Hell or High Water

Hell or High Water is a magnificent neo-Western with an organic sense of a place (Western Texas) and its people. Script, acting, direction, music and landscape work together to produce a rich portrait of a couple of cowpoke brothers trying to make things right. No longer cowboys vs. Indians, it is now cowboys against banks and big business, and the only arrows in evidence are the huge neon ones in a casino carpark.hellhigh_poster

Scottish director David Mackenzie, who made 2015’s acclaimed prison drama Starred Up, proves himself equal to the big skies of Texas and New Mexico; he lets Taylor Sheridan’s laconic, witty, and wise script dictate Hell or High Water’s leisurely pace. The bank robberies and occasional outbreaks of violence feel like an affront to laidback Texan normality: ‘it seems foolish’, says a cowboy in a diner, ‘the days of robbing banks and living off the money is long gone’.

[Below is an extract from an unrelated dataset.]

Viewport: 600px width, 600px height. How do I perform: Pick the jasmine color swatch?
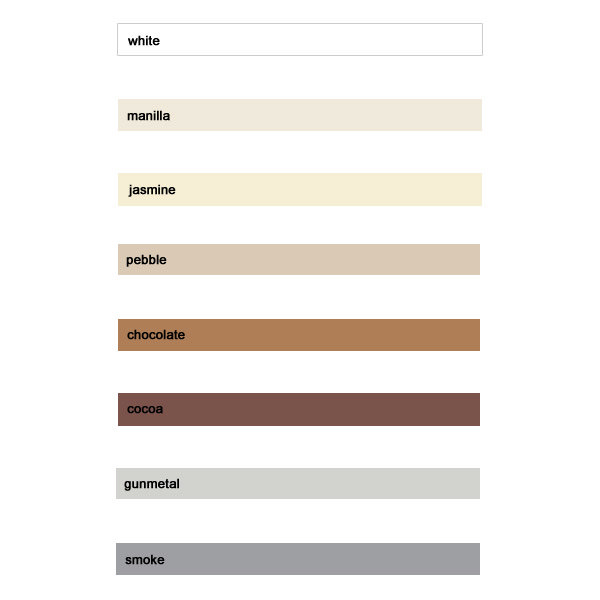coord(300,189)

But Toby (Chris Pine) and his trigger-happy brother Tanner (Ben Foster) have an unusual plan. They are robbing small amounts of cash from branches of Texas Midland Bank, laundering it in Oklahoma casinos, until they have enough to ‘pay those bastards back with their own money’ for debts owed on the family ranch, which has oil on its land. On their trail is wily old sheriff Marcus (Jeff Bridges), who is on the verge of retirement.

Superlative ensemble acting from a cast that includes a one-time Hollywood heartthrob (Bridges) and a present-day pin-up (Pine, Kirk in Star Trek) make Hell or High Water a joy to watch. Jeff Bridges is reliably grizzled and magnetic, but Pine is a revelation, giving a complex, ego-free performance as a man trying to redeem himself and save his estranged family from the ‘disease’ of poverty.

The film’s dialogue has a real snap, crackle and pop and it’s good to see the older female characters getting the best lines. A wise-cracking bank worker is questioned about whether the bank robbers are black or white. ‘Their skins or their souls?’ she answers. There is a wonderful old-timer waitress with rattlesnake skin who, asked by the sheriff how she is today, replies, ‘Hot. And not in a good way’.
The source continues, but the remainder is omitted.